Boards will have more direct control over common area repairs as they will have hired the contractor performing the work; however, construction in common areas could still create safety concerns for all residents if construction workers will be coming into contact with residents and staff members. On the other hand, alterations within an individual unit will be performed by a contractor hired by a resident so the board will have less control over the work performed, but the work will be performed within that resident’s unit, so there should be less contact between such contractors and building residents and staff members. In addition to these control and proximity issues, these different construction scenarios will be governed by different types of contractual relationships.

If a board is concerned about the presence of contractors in their building, they should promptly review any construction contracts they have entered into and any active alteration agreements with residents to assess their authority to postpone construction under these documents even if it is permitted to resume by the Governor’s executive orders. Additionally, boards have the power to impose new house rules or rules and regulations, so, subject to seeking appropriate legal advice, boards could consider amending their rules to put limitations on unit alterations even if there already are existing active alteration agreements. This could potentially allow a board to postpone non-essential construction within a unit until they deem it is safe.

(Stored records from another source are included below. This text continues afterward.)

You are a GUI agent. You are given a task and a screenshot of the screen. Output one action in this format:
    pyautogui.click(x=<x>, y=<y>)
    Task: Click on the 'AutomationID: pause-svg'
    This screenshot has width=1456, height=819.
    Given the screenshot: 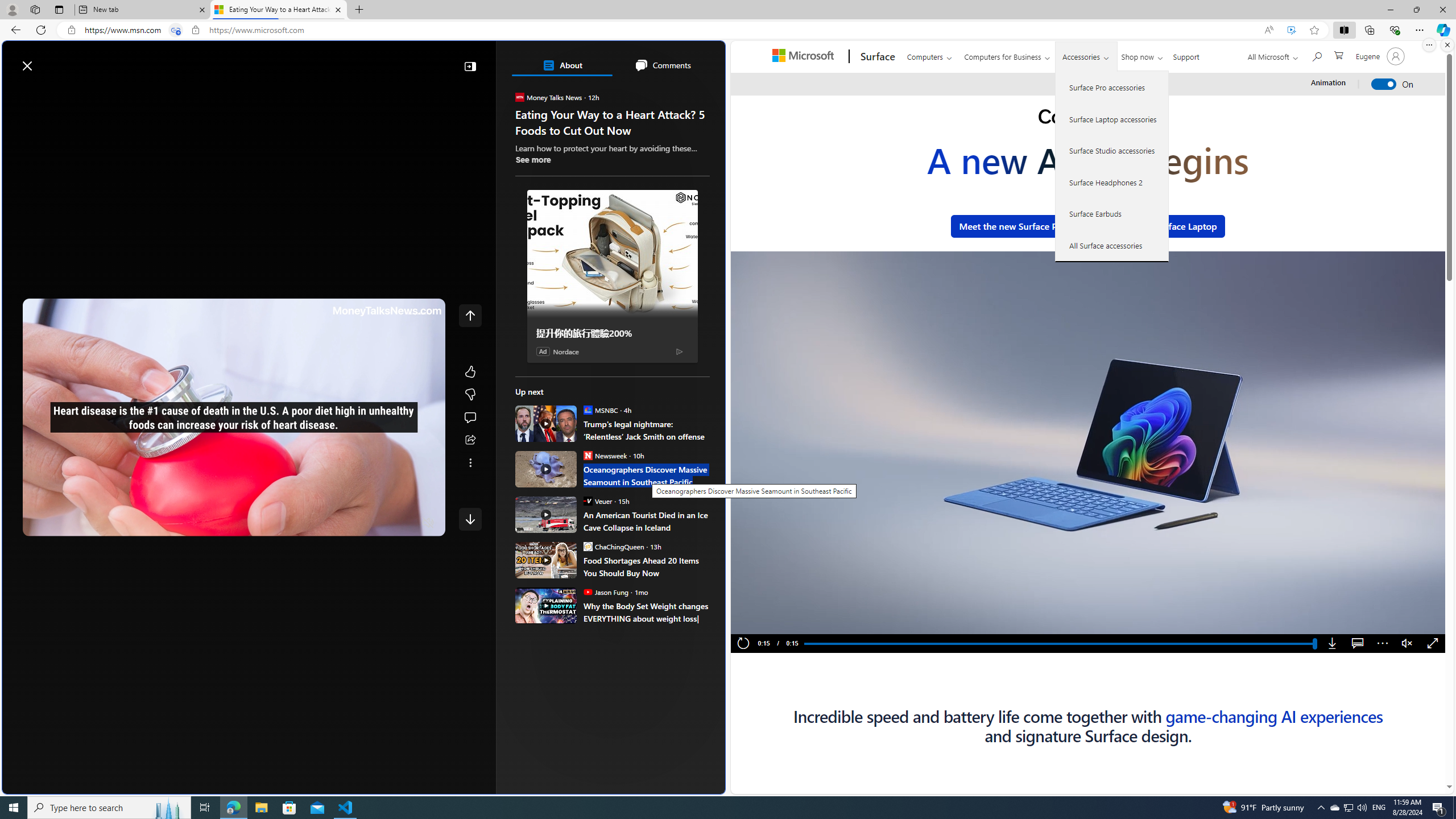 What is the action you would take?
    pyautogui.click(x=763, y=621)
    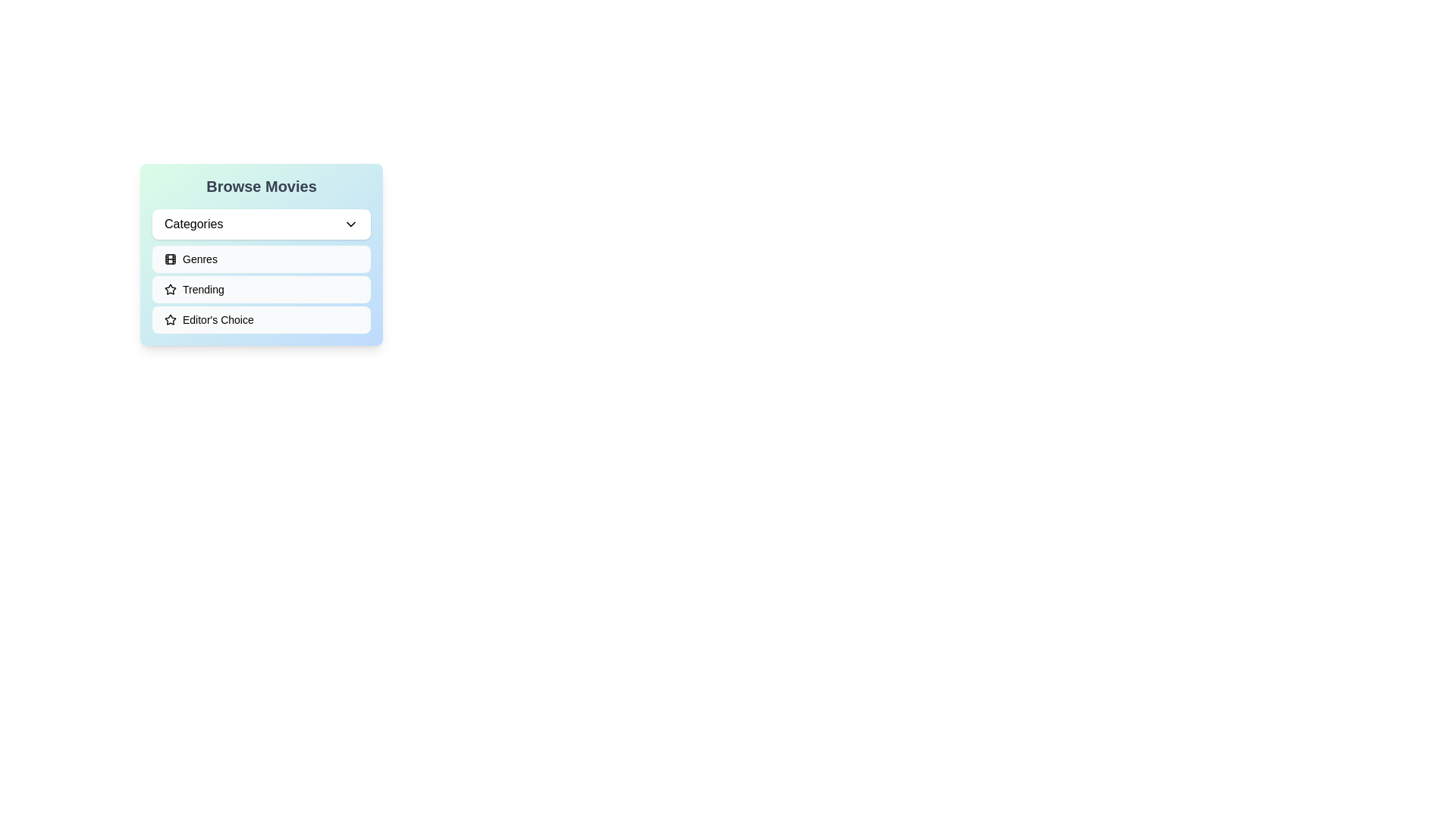 The width and height of the screenshot is (1456, 819). I want to click on the 'Genres' button located below the 'Categories' button and above the 'Trending' button in the 'Browse Movies' card, so click(262, 253).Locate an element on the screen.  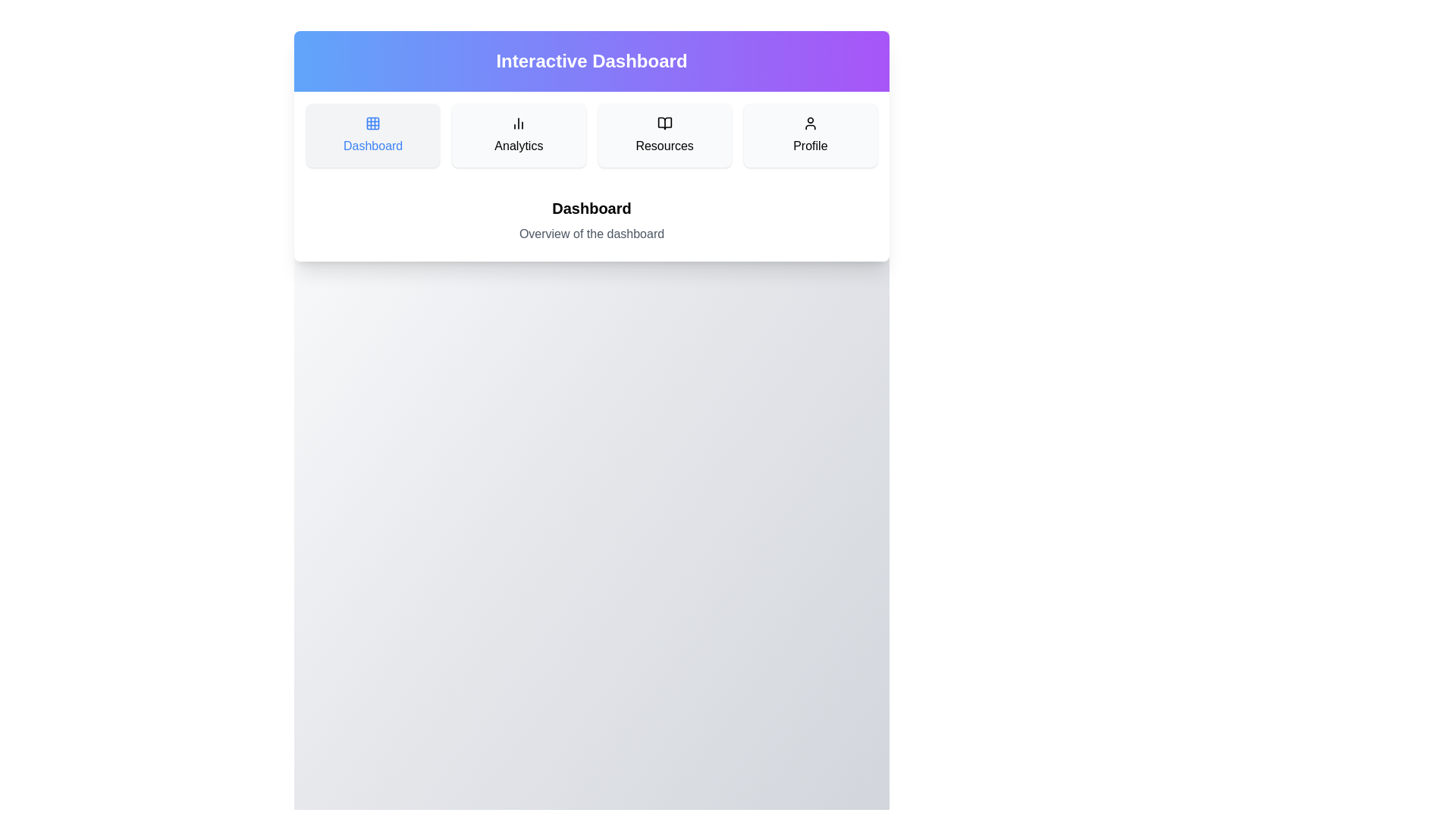
the 'Dashboard' button to observe its hover effect is located at coordinates (373, 134).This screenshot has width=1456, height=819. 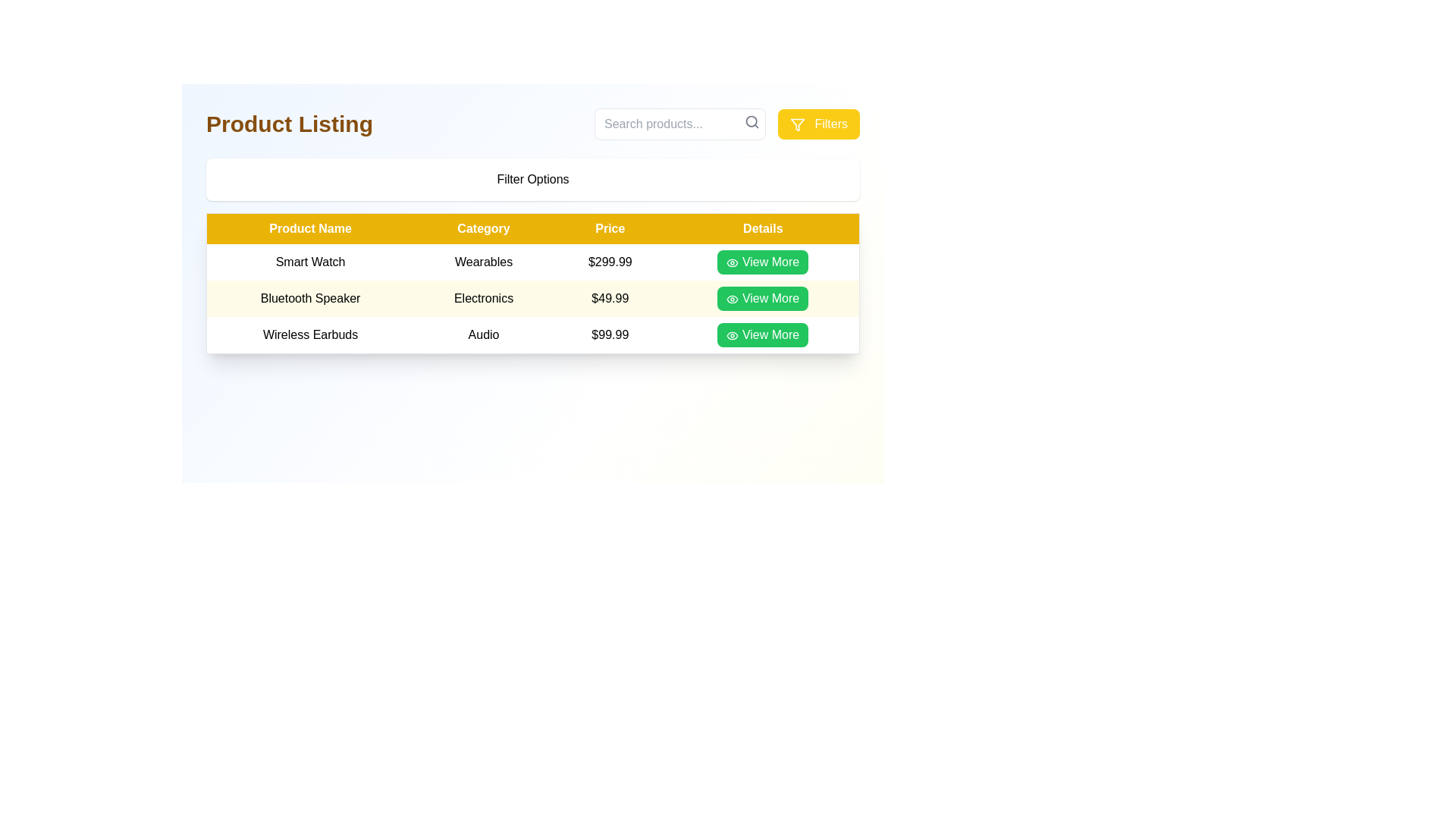 What do you see at coordinates (610, 298) in the screenshot?
I see `the Table Cell displaying the price '$49.99' in black text on a light yellow background, located in the second row under the 'Price' column aligned with the 'Bluetooth Speaker' product name` at bounding box center [610, 298]. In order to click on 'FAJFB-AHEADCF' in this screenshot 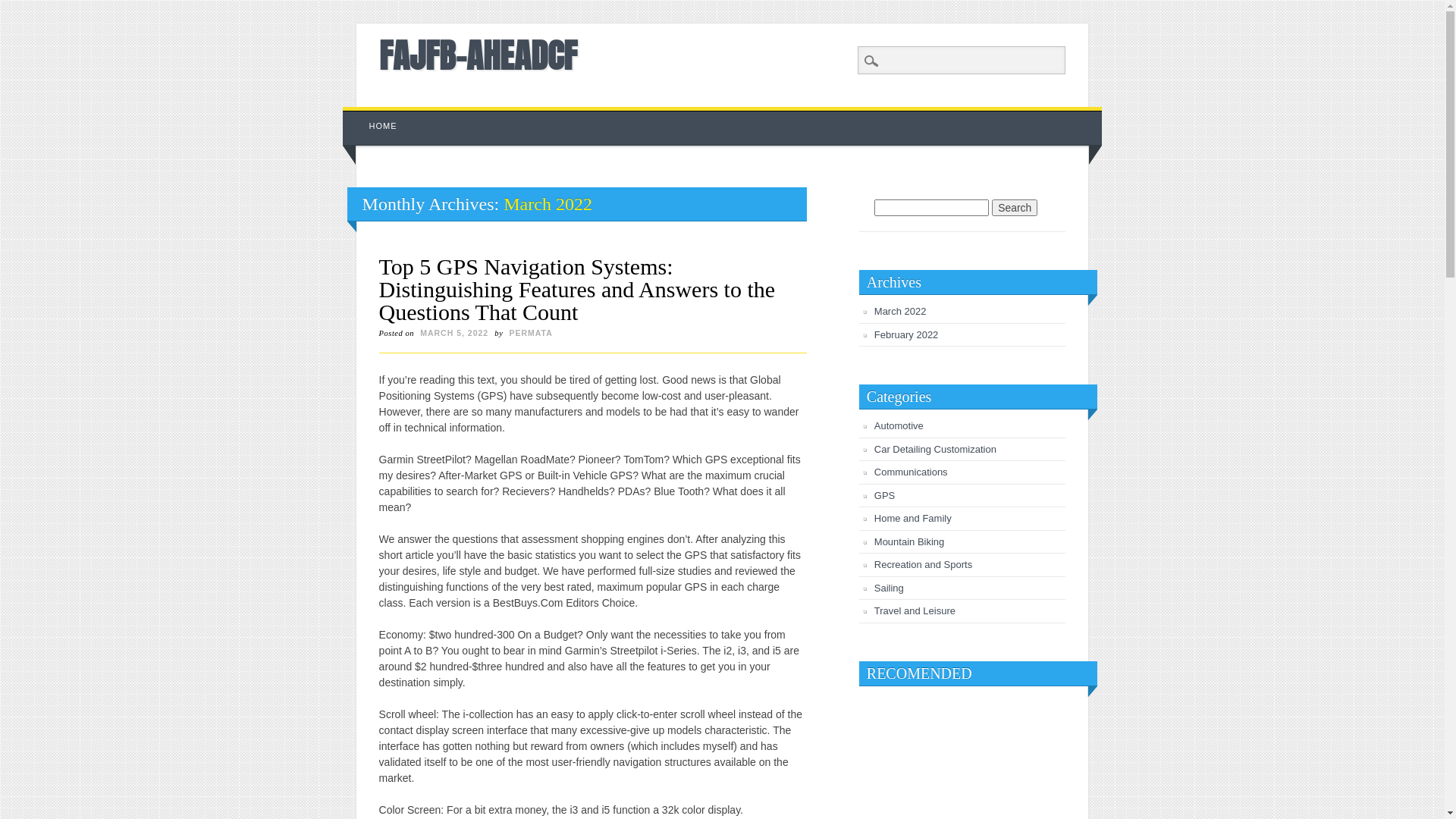, I will do `click(477, 55)`.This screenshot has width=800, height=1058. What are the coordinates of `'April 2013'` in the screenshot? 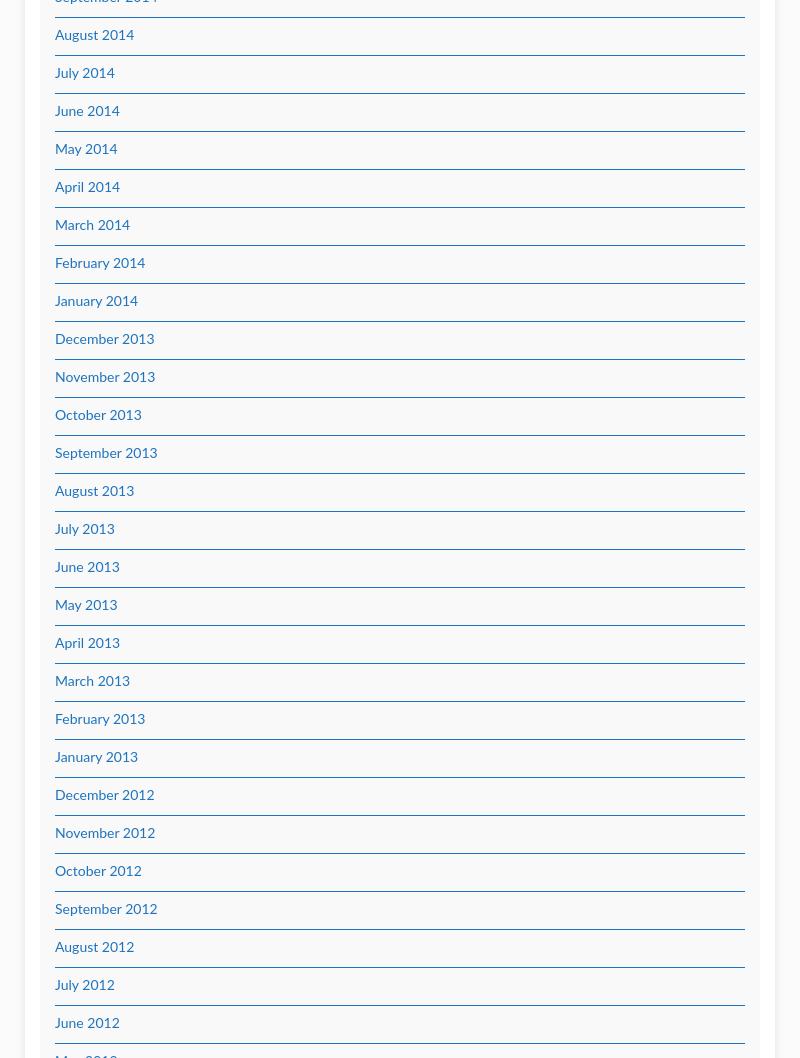 It's located at (87, 643).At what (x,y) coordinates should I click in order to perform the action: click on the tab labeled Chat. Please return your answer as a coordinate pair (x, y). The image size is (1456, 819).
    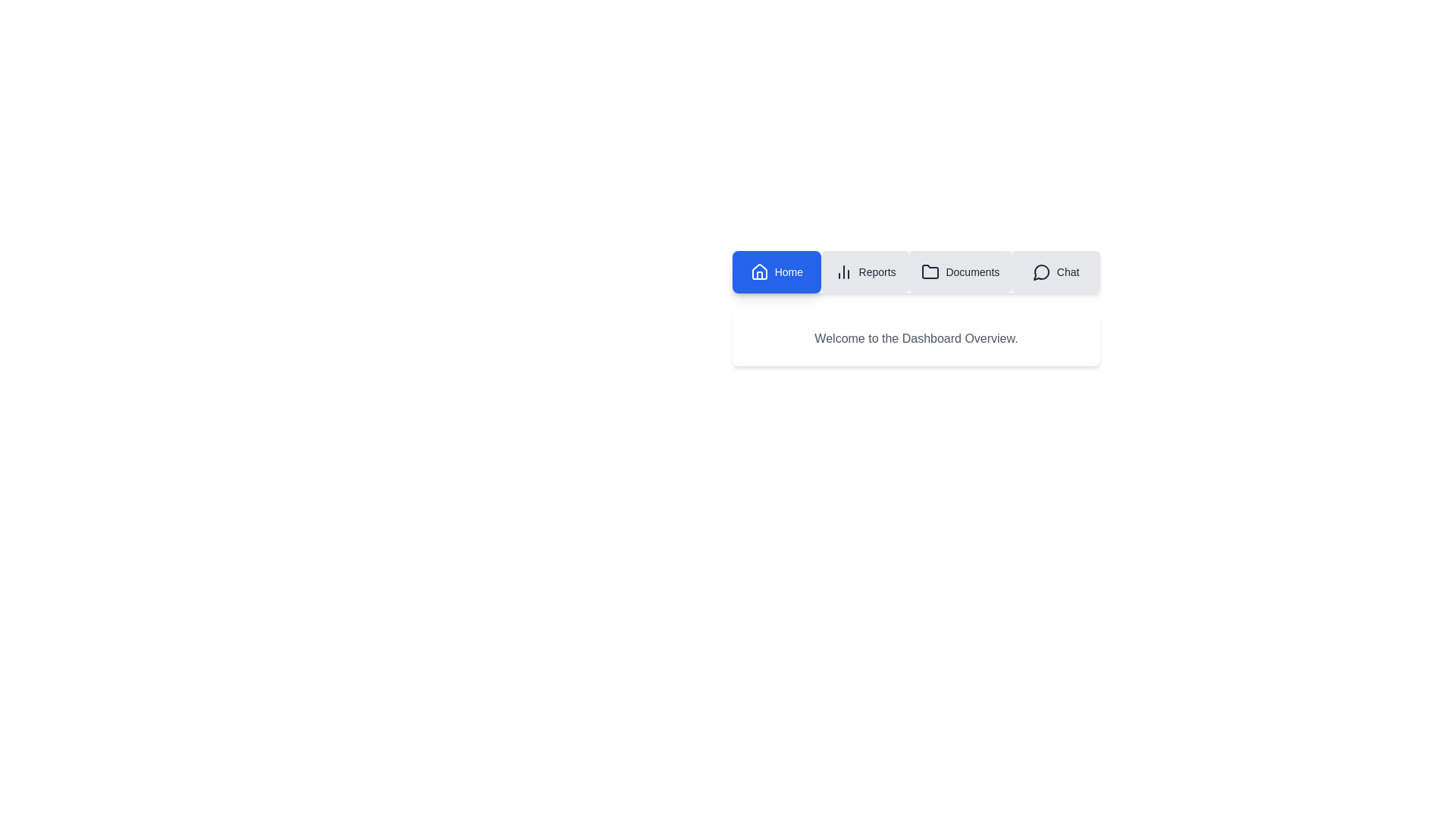
    Looking at the image, I should click on (1055, 271).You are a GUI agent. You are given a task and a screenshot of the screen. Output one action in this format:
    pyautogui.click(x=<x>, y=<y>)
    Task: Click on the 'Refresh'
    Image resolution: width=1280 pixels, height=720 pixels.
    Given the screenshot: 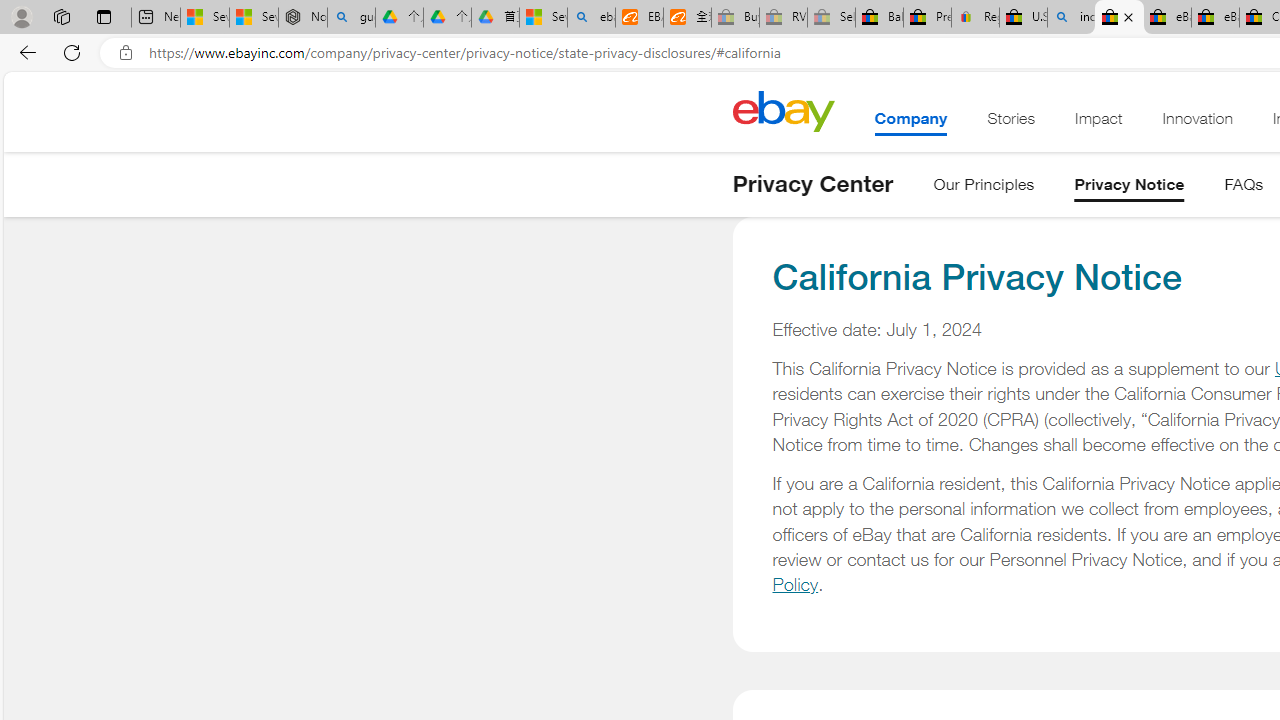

Once a board deems it safe to allow construction or alterations to resume, they should make sure that construction companies follow the rules imposed by New York State. The New York State guidelines for construction companies resuming work can be found here. Part of these guidelines require construction companies to have a written safety plan. While this plan does not need to be filed with the State, it must be retained on the premises of the construction company and must be made available to the New York State Department of Health (DOH) or local health or safety authorities in the event of an inspection. A template for a safety plan, which is applicable to all companies resuming work, can be found here.

Fundamentally, it is a board’s responsibility to safeguard the welfare of its building’s residents. In order to do this, boards should take stock of suspended and pending construction projects as construction is permitted to resume and put a plan in place to monitor compliance with State protocols which prevent the spread of COVID-19. Boards should also consider implementing their own procedures for allowing construction to resume safely such as staggering the start times for different construction projects or limiting elevator usage to prevent large numbers of workers from entering the building at the same time. Boards should proactively consult with their property managers, attorneys, and design professionals and implement rules to facilitate safe and orderly construction as government limitations are lifted and work resumes.